In the institution category, five banks & three NRB-owned exchange houses were given the remittance award 2018. NEC MONEY TRANSFER LIMITED has been honored with the "Bangladesh Bank Remittance Award 2018" by the Bank of Bangladesh as the highest remittance collecting institution this year (for the fourth time continuously).
The Honorable Chairman & CEO of NEC MONEY TRANSFER LIMITED - Mr. Ikram Farazy, Director – Dr. Anower Farazy Emon and Director - Mr. Monir H. Farazi Himel has received the Award from the Honorable Finance Minister Mr. AHM Mostafa Kamal, the Government of the People's Republic of Bangladesh and Mr. Fazle Kabir, Honorable Governor of the Bank of Bangladesh. In addition, the Country Director - Mr. Shamim Ahmed, Head of Operations - Mr.
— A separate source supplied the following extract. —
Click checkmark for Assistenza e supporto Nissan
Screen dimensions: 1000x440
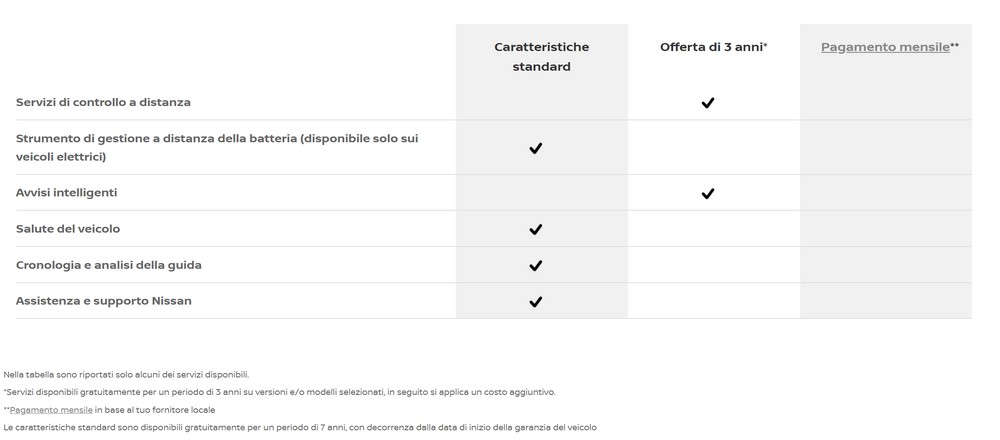click(536, 302)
Osman Gani, and some Executive Officers were also present on the occasion on behalf of NEC MONEY TRANSFER LIMITED.
Mentioning remittance as a major pillar of the country’s economy, Kamal said that the government had introduced the 2 percent incentive for the remittance with the aim to encourage repatriation of money through legal channels.
The country has already started getting the benefits of the newly introduced policy to issue 2 percent incentive against inward remittance and there were incentives in place for exporters as well, said Fazle Kabir, adding, ‘Taking the situation into consideration, we do not think there should be any need for the devaluation of taka.’